X-705 Decontamination Building
During the Cold War, this building housed equipment for the disassembly and decontamination of process equipment, for uranium recovery, and for plant laundry. The facility is centrally located to the X-326, X-330 and X-333 Process Buildings, as well as the X-700 Converter Shop and Chemical Cleaning Facility and the X-720 Maintenance and Stores Building.
The X-705 Decontamination Building provided space, special handling equipment, and fixtures to meet the requirements for disassembly, decontamination, and radiation monitoring of cascade process components removed for maintenance and repair in the X-700 Converter Shop and Chemical Cleaning Facility and the X-720 Maintenance and Stores Building.

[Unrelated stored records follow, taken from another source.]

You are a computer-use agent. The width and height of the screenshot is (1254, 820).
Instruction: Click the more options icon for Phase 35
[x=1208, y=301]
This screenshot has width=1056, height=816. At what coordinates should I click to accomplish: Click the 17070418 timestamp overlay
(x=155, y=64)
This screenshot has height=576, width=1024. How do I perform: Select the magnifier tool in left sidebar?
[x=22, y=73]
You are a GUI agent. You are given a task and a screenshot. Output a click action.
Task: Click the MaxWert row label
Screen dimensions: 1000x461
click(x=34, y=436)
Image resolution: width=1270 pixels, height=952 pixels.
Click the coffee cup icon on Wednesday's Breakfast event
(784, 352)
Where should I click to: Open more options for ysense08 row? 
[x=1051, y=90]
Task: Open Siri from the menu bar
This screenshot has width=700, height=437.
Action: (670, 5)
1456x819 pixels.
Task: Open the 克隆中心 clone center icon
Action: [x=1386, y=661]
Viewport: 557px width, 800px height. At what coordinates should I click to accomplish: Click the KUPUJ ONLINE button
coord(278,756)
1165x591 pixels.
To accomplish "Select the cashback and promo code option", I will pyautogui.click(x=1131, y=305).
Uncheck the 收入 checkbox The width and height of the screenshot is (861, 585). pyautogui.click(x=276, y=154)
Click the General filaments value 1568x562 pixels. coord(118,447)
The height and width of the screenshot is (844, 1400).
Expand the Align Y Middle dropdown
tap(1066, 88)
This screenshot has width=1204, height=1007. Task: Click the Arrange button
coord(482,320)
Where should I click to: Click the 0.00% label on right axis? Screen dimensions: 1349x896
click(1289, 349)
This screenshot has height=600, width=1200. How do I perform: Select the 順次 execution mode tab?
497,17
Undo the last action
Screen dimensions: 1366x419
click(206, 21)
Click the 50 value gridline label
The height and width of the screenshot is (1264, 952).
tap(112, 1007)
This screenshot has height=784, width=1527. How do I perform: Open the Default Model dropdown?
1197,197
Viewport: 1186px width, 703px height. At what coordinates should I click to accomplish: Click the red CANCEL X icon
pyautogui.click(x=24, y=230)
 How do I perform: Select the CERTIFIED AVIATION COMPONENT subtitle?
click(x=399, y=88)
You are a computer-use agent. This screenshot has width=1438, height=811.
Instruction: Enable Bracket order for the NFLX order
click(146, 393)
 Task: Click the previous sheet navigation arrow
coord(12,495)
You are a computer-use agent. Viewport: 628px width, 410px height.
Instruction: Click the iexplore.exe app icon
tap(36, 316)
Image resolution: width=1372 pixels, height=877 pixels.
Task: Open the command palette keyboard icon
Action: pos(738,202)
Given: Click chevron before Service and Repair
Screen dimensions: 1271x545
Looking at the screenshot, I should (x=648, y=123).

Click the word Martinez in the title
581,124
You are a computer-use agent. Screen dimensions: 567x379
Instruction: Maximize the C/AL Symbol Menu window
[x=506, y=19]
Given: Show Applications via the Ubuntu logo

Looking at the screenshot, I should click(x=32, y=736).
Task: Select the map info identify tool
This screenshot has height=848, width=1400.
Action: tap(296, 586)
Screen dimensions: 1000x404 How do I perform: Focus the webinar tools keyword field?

The recovery of uranium from decontamination solutions was also accomplished in the X-705 Decontamination Building. The recovered uranium oxide was processed to obtain UF6, which was reintroduced as feed in the cascade for enrichment in the uranium-235 isotope.
Equipment removed from the cascade after exposure to UF6 had to be disassembled for decontamination of component parts prior to the performance of maintenance or repair work. Decontaminated parts were routinely monitored to assure that all parts met approved plant allowable limits for surface and “wipe” radioactivity counts. Any part or component not meeting the plant allowable limits was retained for further decontamination or handled in the shops with approved protective clothing and respiratory protection.
The spray booth decontamination system was designed for processing large parts, such as compressor and converter parts. The building contains five booths in series. All decontaminated parts were normally sent to the maintenance shop in either the X-720 Maintenance and Stores Building or the X-700 Converter Shop and Chemical Cleaning Facility for rework. In some cases, the parts were sent to salvage or the aluminum smelter.
There were hand tables, which used a recirculating solution for decontamination of small parts contaminated with uranium. All solutions from this operation were placed in storage columns for eventual processing at the solution recovery facility.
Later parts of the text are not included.